__TEXT PASSAGE__:
The Office for Fair Access (Offa), the Government agency responsible for increasing opportunity for disadvantaged students, believes students were simply not aware of what was available. Critics say that the complexity of the schemes is the root cause, and blame universities for using the cash to attract the students they want rather than providing for financial hardship.

Funding up for grabs

Universities are offering generous funds for students. For the academic year 2008-9, university expenditure on financial support for students is expected to be around £300m – £100m up on last year. The wealthier universities –Oxford and Cambridge – top the table for generosity.

Students from families on low incomes are eligible for means-tested bursaries of £3,000 a year. (Oxford pays £4,000 in the first year.) Cambridge has no fixed limit on its funds and expects that this year up to a third of the new intake – 2,000 students – will get some bursary money, at a cost to the university of an estimated £2m.

A more typical bursary is £1,000 a year, though some of the newer universities are limited to the minimum £300 a year for students from low income families. There are exceptions. The University of the West of England supports around half its students with bursaries worth up to £1,250 a year. Universities are also giving generous scholarships.

__TASK DETAILS__: Output the portion of the text on university student funding between "Students from families" and "an estimated £2m.", inclusive, copied word for word.

__MATERIAL__:
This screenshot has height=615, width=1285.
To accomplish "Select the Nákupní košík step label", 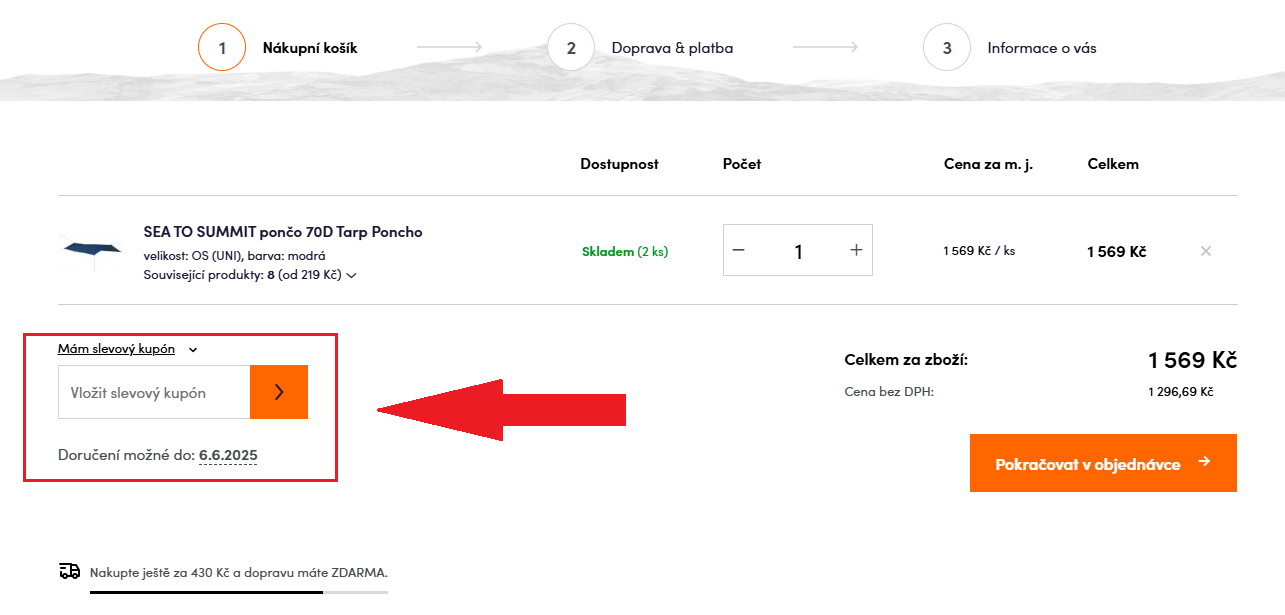I will click(x=310, y=47).
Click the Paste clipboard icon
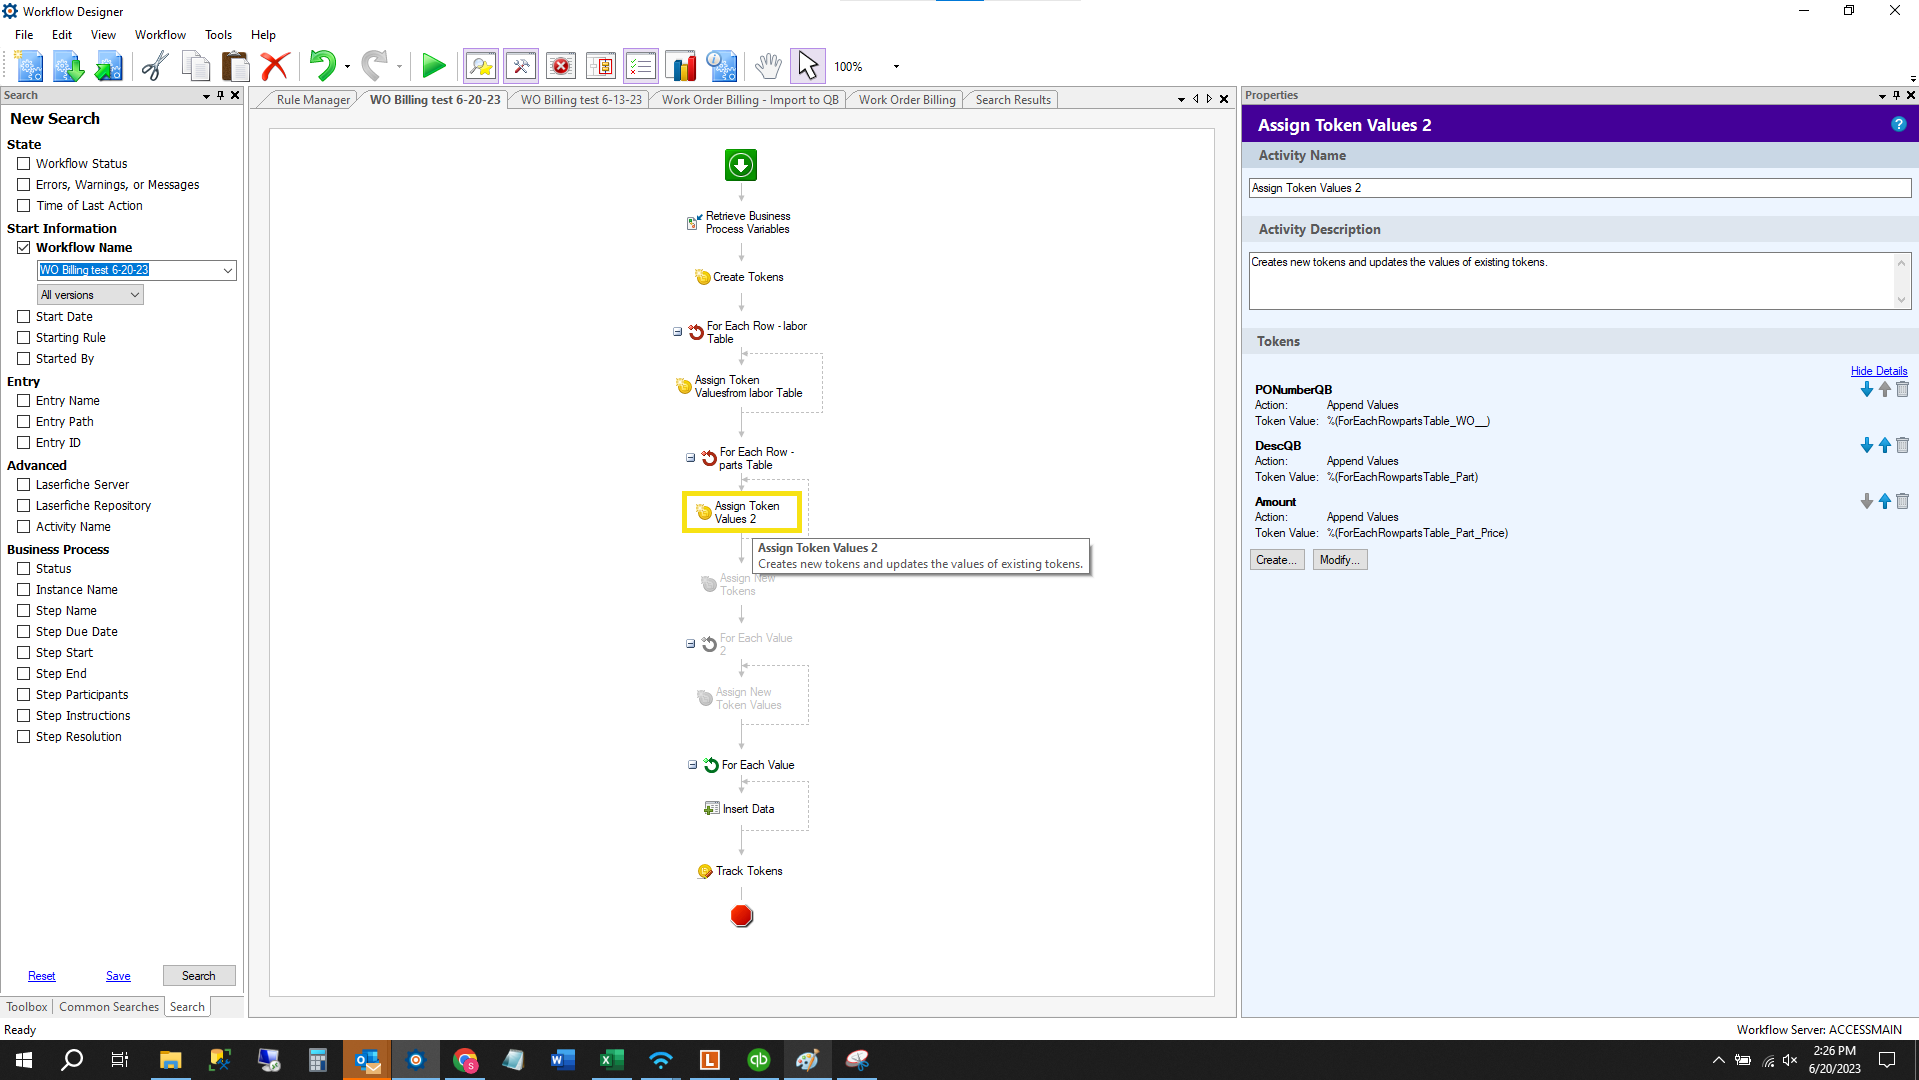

__COMPLETE ANSWER__:
Students from families on low incomes are eligible for means-tested bursaries of £3,000 a year. (Oxford pays £4,000 in the first year.) Cambridge has no fixed limit on its funds and expects that this year up to a third of the new intake – 2,000 students – will get some bursary money, at a cost to the university of an estimated £2m.